Le député Francis Vercamer, vient de remettre son rapport sur le développement de l’économie sociale. Parmi les 50 propositions qu’il comporte, deux concernent directement les mutuelles d’assurance.
Les 50 propositions du rapport Vercamer s’articulent autour de 5 axes principaux d’actions :
Les propositions 10 et 27 concernent tout particulièrement le domaine d’activité des mutuelles du GEMA.
La proposition n°10 pointe l’absence d’un statut européen spécifique aux mutuelles, ce qui constitue un véritable handicap pour un développement européen.
En effet, les statuts européens existants ne sont pas adaptés aux mutuelles et à leurs volontés d’expansion ou de rapprochement à l’échelle européenne.

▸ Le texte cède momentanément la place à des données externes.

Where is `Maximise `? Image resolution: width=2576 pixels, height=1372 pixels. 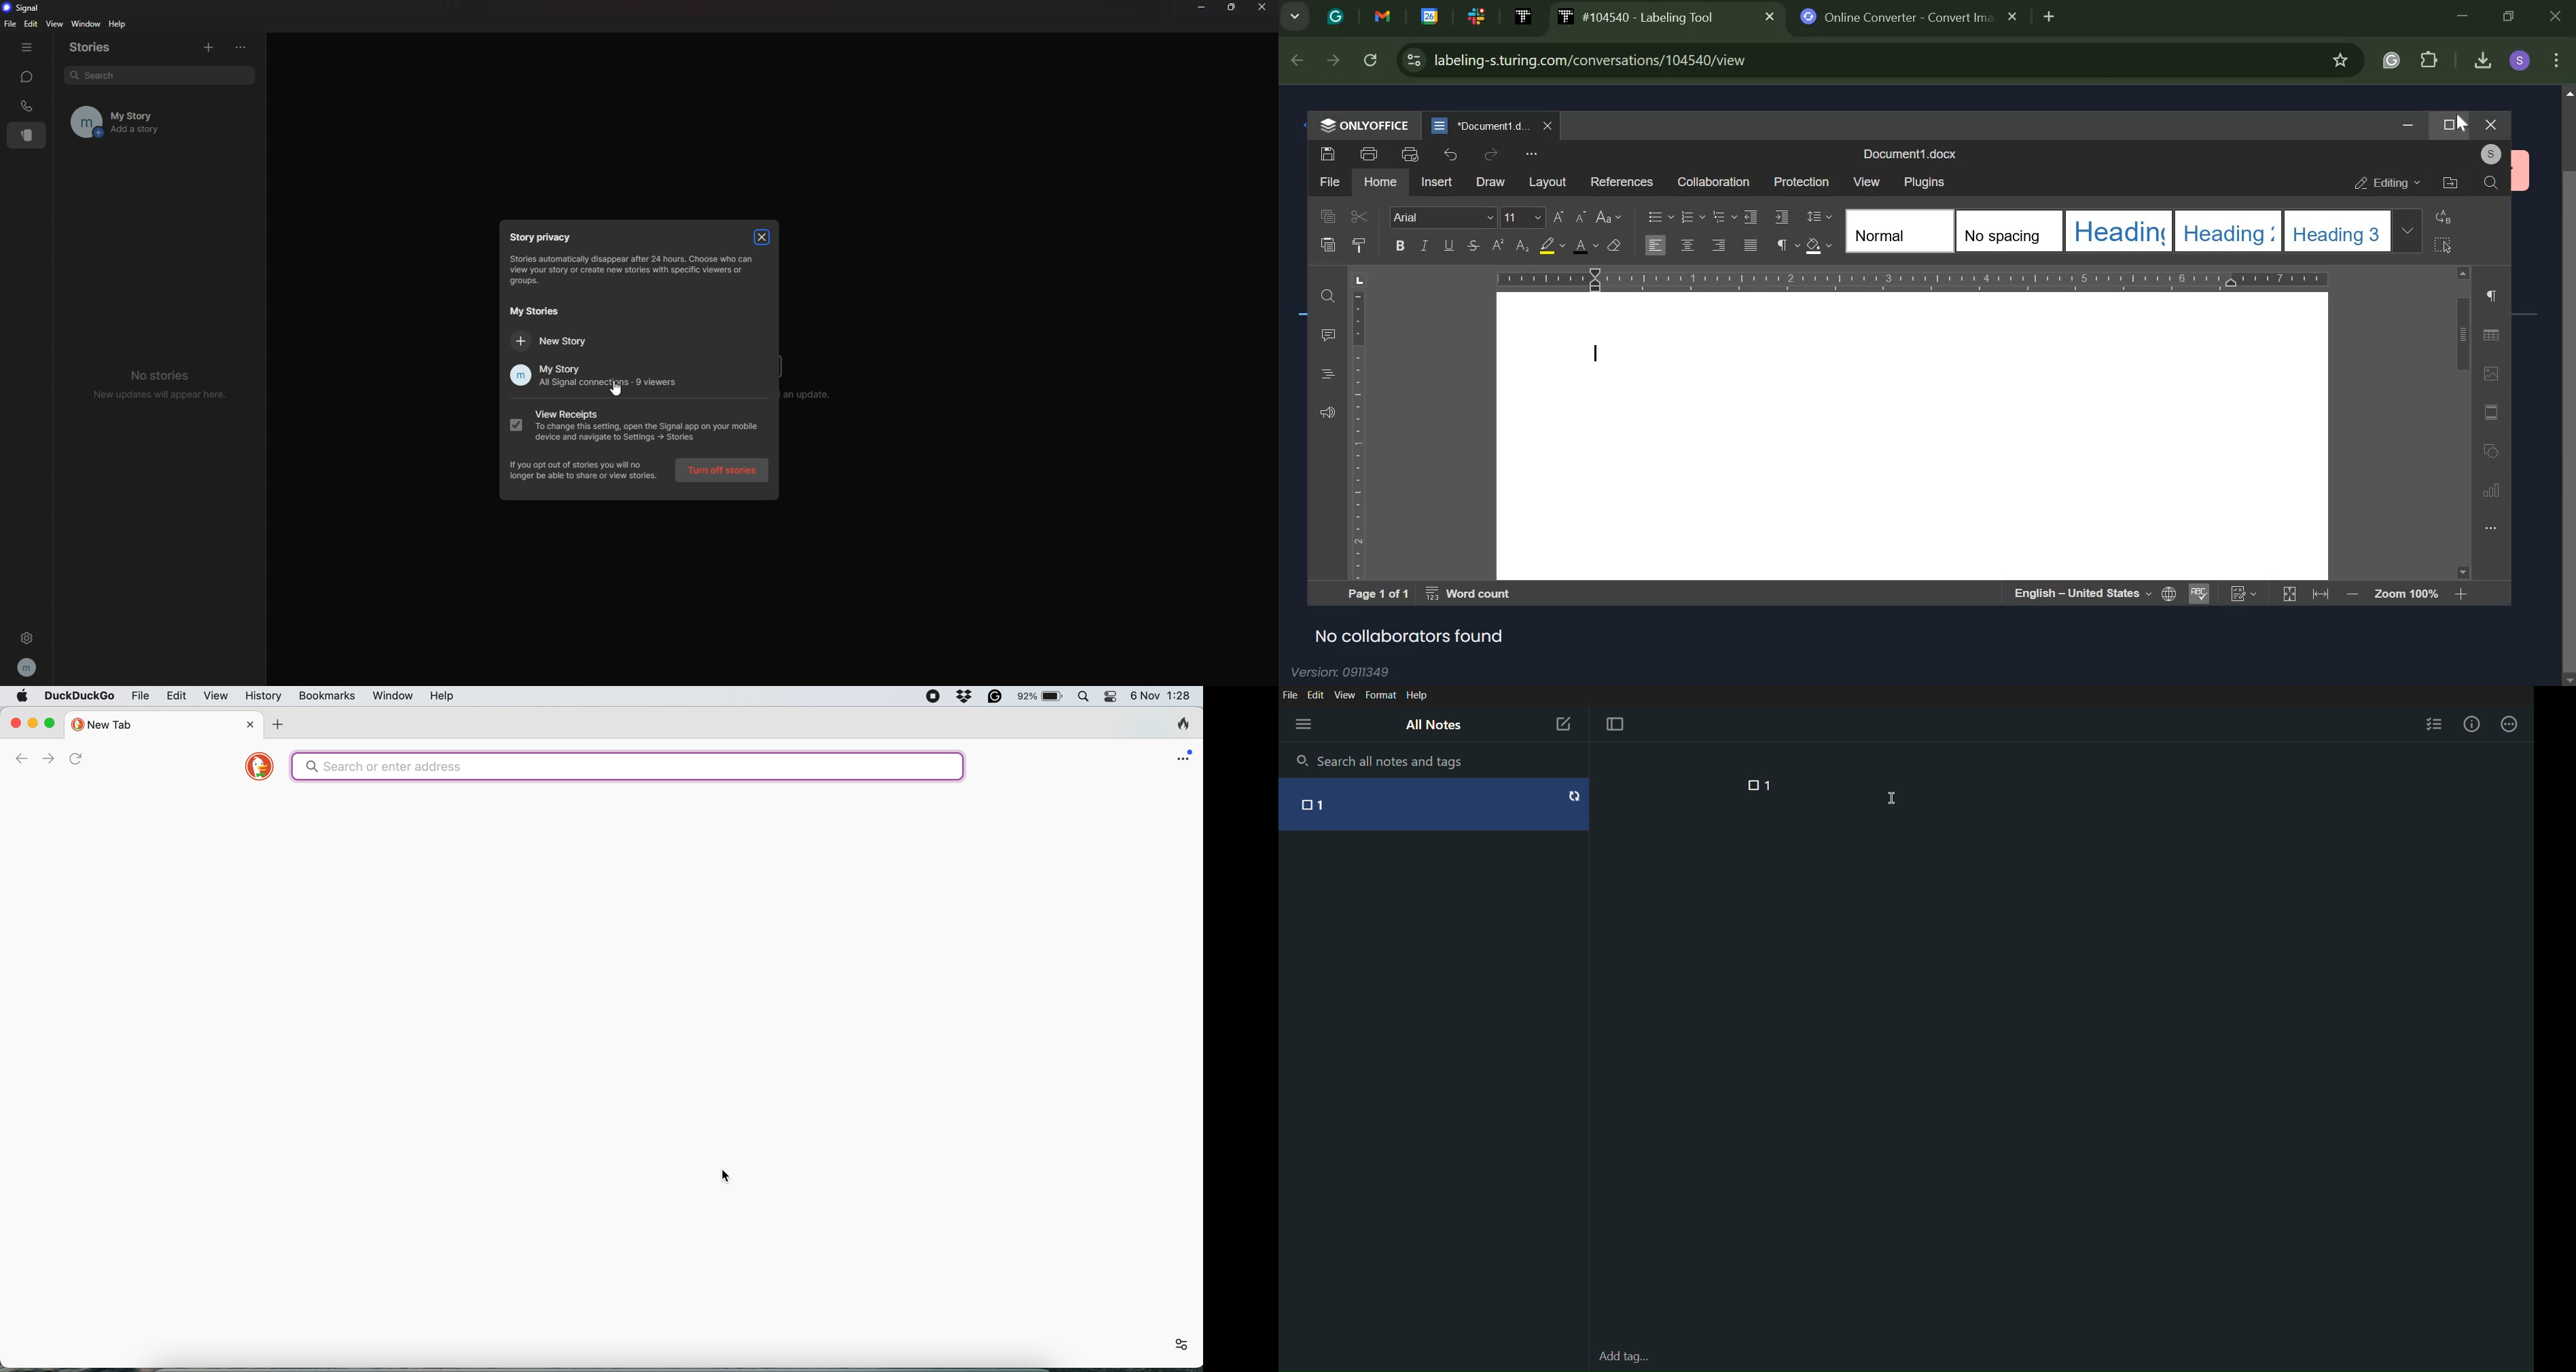 Maximise  is located at coordinates (2450, 124).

Ainsi apparaît-il indispensable de combler un tel vide juridique, clairement identifié par le rapport comme un frein au développement des mutuelles dans le marché intérieur. Retirée de l’agenda de la Commission européenne en 2006, suite à une mauvaise interprétation de la politique de better regulation, ce projet de définition et d’adoption d’un statut juridique spécifique à la mutuelle est désormais incontournable.
Ceci est d’autant plus vrai au regard de la future mise en place du cadre prudentiel Solvabilité II. Le rapport insiste donc sur l’importance de mener une action en ce sens au niveau européen conduite conjointement par le gouvernement et les représentants de l’économie sociale, notamment les mutuelles.
La proposition n°27 du rapport concerne la nécessité pour les mutuelles d’assurance et de prévoyance de consolider leurs fonds propres. En effet, le code monétaire et financier (article L 231-32) accorde la possibilité aux sociétés anonymes coopératives, aux banques mutualistes ou coopératives ainsi qu’aux établissements publics de l’État à caractère industriel et commercial, d’émettre des titres participatifs, ce qui leur permet de conforter leurs capitaux propres.
Si cet article était élargi aux mutuelles, l’émission de titres participatifs pourrait être une des options pour palier la difficulté qu’elles rencontrent pour renforcer leurs actifs. C’est là une des pistes envisagées par le rapport qui suggère aux autorités compétentes de légiférer en ce sens.
Ces deux propositions visent à consolider le positionnement des mutuelles sur le terrain économique : d’une part, à l’échelle européenne, en leur offrant la possibilité de se développer en adoptant un statut européen ; d’autre part, à l’échelle nationale, en levant certains freins réglementaires.
Ce rapport, fruit d’un long travail d’analyses et d’échanges, pourrait bien être la feuille de route ou du moins la première pierre d’un engagement concret de tous les acteurs concernés, publics et privés, de l’économie sociale, au profit d’un projet de développement économique dans lequel l’économie sociale et les valeurs qu’elle défend trouveraient toute leur place.